Before unpresenting a LUN, ensure that:
- Review the log files looking for hardware errors related to fibre channel and iSCSI hardware
- Disable USB passthrough (at least temporarily)
- If the LUN is being used as a VMFS datastore, all objects (such as virtual machines and templates) stored on the VMFS Datastore are unregistered or moved to another datastore.
- Note: All CD/DVD images located on the VMFS datastore must also be unregistered from the virtual machines.
- If the LUN is being used as an RDM, remove the RDM from the virtual machine and click Delete from disk. Click OK.
- Note: This destroys the mapping file, but not the LUN content.
- The datastore is not part of a datastore cluster.

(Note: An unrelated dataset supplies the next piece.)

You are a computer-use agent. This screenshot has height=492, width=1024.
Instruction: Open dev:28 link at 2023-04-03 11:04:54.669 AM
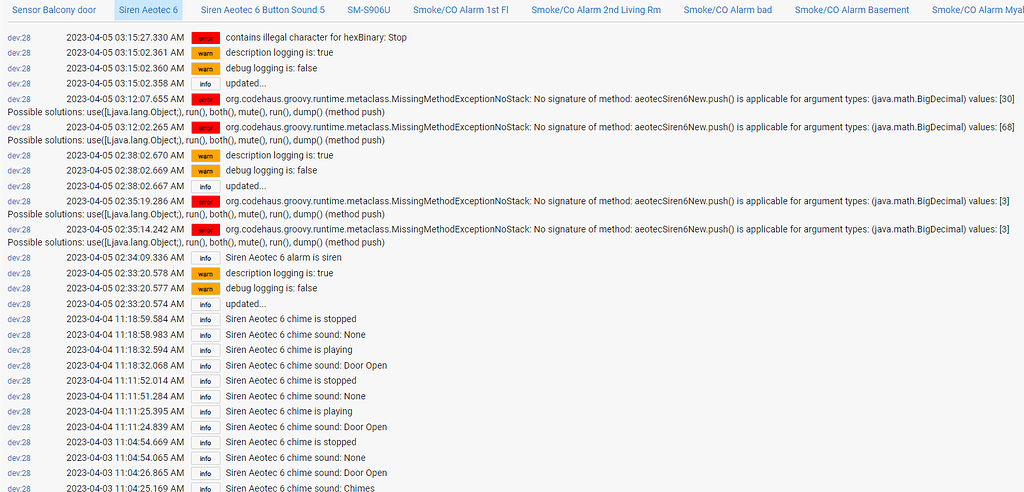click(x=19, y=442)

- The datastore is not managed by Storage DRS.
- Storage I/O Control is disabled for the datastore.
- The datastore is not used for vSphere HA heartbeat.
- No third party scripts or utilities running on the ESXi host can access the LUN in question. If the LUN is being used a datastore, unregister all objects (such as virtual machines and templates) stored on the datastore.
- If the LUN is being used as an RDM, remove the RDM from the virtual machine. Click Edit Settings, highlight the RDM hard disk, and select Remove. Ensure that Delete from disk is selected and click OK. Note: This destroys the mapping file, but not the LUN content.
- No third party scripts or utilities running on the ESXi host can access the LUN in question.
- If the LUN is an RDM, skip to Step 2. Otherwise, in the Configuration tab of the ESXi host, click Storage. Right-click on the datastore being removed, and click Unmount.
- A Confirm Datastore Unmount window appears. When the prerequisite criteria have been passed, click OK.
- Note: To unmount a datastore from multiple hosts, from the vSphere Client select Hosts and Clusters, Datastores and Datastore Clusters view (Ctrl+Shift+D). Perform the umount task and select the appropriate hosts that should no longer access the datastore to be unmounted.
- Under the Operational State of the Device, the LUN will be listed as Unmounted.
The LUN can now be unpresented from the SAN and it is time to get the storage team involved to unpresent the LUNs from an array level. Perform a rescan on all of the ESXi hosts that had visibility to the LUN. The device is automatically removed from the Storage Adapters.
As an aside, there is at least one other way to get an All Paths Down situation, and that is via faulty fibre channel or iSCSI hardware. So be sure to check those logs for any fibre channel or iSCSI errors and investigate each one.